If I were to do a startup, it would be a food company that leverages drive thru. Optimize everything to maximize throughput on the drive thru by only accepting orders ahead of time (maybe even days ahead of time so that the establishment knows exactly how much food to order and prepare). The food is ready and can be dropped right into the person’s car as soon as they pull up.
People are fine with driving around, especially if it’s on the way home from work or close to where they live. What they don’t like is going to the grocery story, cooking the same three basic meals they know how to cook, cleaning, and eating the same leftovers for five nights in a row.
I can’t believe VCs and startup founders failed to realize the driving part was not the thing people were willing to pay a premium for at scale. They want cheap, tasty, diverse, that’s more convenient than cooking, but doesn’t need to be dropped off at their doorstep.
The article says this but never actually says how many have closed or failed. The only evidence it provides is that some operators have shut down. But that could be industry shakeout. So, are ghost kitchens actually doing?
The article says this but never actually says how many have closed or failed. The only evidence it provides is that some operators have shut down. But that could be industry shakeout.
It's funny because it's not like (normal) restaurants don't exist where they have crazy-big menus with a wide range of choices and cuisines. Certainly some of them are kinda mediocre, but many are actually pretty great, and you can get a solid dish regardless of what you pick. Some pride themselves on their ability to make basically anything, and make it well.

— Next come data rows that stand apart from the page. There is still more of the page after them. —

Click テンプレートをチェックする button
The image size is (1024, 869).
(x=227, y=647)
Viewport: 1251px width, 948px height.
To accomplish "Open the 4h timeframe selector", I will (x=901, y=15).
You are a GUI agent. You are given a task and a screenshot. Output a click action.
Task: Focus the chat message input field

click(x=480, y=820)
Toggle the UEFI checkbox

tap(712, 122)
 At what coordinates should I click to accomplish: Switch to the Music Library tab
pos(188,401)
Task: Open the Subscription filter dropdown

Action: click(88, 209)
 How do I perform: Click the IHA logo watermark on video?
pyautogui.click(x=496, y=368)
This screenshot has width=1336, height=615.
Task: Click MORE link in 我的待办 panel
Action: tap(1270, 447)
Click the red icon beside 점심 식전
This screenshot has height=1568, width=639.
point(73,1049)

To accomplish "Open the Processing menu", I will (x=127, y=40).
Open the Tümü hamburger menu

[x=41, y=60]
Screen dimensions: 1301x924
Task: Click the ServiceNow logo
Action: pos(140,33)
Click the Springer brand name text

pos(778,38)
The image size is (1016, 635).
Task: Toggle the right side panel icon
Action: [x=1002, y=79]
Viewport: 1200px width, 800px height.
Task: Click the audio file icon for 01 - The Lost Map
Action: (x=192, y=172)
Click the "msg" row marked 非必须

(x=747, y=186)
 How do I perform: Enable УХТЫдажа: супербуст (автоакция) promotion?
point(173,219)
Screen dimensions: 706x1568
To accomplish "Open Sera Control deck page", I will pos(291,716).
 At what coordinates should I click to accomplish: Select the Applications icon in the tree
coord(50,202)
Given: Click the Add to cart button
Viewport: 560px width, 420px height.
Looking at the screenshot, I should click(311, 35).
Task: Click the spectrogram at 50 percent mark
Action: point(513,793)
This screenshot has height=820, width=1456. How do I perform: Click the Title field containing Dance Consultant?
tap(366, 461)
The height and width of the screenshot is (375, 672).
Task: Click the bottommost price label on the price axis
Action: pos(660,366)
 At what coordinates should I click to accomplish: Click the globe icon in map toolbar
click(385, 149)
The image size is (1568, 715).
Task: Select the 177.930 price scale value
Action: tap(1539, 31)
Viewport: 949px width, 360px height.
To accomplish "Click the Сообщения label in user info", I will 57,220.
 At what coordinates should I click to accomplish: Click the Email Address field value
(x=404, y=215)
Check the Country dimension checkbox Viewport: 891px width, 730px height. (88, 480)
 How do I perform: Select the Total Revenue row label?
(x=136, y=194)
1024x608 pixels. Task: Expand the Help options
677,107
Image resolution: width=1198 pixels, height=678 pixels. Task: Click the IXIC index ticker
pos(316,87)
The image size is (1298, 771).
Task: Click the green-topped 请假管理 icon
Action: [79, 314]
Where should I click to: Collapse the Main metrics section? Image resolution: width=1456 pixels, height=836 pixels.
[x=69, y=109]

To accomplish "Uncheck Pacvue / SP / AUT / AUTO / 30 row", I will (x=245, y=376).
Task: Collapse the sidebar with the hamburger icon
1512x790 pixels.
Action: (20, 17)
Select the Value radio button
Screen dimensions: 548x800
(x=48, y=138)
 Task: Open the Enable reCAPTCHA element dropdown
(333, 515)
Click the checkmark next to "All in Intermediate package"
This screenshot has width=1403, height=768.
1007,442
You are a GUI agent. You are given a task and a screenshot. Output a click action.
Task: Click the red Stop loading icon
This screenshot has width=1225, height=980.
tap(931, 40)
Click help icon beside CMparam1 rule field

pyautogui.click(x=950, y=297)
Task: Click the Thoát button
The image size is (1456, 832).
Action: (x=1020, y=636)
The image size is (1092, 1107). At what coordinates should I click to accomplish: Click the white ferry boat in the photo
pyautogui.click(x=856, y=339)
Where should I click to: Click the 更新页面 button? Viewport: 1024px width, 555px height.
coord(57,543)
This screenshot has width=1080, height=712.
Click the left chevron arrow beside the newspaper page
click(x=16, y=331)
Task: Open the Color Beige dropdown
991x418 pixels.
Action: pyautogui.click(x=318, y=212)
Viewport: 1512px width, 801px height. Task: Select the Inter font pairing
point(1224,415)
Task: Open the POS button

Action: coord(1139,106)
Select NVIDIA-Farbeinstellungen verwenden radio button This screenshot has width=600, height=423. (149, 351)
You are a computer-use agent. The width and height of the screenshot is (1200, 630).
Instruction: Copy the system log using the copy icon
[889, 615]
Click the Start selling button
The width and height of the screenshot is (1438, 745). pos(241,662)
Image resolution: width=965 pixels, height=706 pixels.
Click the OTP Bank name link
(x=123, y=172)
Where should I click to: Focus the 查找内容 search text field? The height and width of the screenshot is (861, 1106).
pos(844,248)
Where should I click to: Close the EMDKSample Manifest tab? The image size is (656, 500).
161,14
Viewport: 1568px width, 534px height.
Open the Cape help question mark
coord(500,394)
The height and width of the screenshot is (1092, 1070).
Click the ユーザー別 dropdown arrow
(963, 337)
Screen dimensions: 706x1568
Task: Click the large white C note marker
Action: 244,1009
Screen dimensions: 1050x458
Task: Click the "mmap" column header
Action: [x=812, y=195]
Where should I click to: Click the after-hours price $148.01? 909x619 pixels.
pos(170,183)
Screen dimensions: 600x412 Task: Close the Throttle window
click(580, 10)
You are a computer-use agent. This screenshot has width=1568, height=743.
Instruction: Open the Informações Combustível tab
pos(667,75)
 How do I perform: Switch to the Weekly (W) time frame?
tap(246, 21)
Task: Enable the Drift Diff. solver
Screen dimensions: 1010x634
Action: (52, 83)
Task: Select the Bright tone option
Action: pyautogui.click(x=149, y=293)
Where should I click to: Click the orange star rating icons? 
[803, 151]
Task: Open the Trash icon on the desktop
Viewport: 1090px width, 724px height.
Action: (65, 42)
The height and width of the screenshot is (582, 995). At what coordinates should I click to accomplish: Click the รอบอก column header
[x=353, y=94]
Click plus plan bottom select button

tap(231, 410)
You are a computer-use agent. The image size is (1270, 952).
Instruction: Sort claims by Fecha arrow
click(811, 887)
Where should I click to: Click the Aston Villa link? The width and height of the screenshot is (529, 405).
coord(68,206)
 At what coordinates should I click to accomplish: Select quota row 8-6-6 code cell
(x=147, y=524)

A ghost kitchen where the same staff works for several different "restaurants" simultaneously can work just fine, assuming actual training, and an effort to create quality recipes and use quality ingredients.
But I can easily see how a lack of a sense of ownership among the assembly-line-style staff could make this dicey. If you're making random dishes for a random set of "brands" (a brand among many that was plucked out of a hat, complete with AI-generated food images and descriptions), you're probably not going to take much pride in the quality of your work. And I do think the author has a point about connection; certainly a connection to customers is no guarantee of quality, but I think it's a much harder sell to inspire that quality without it.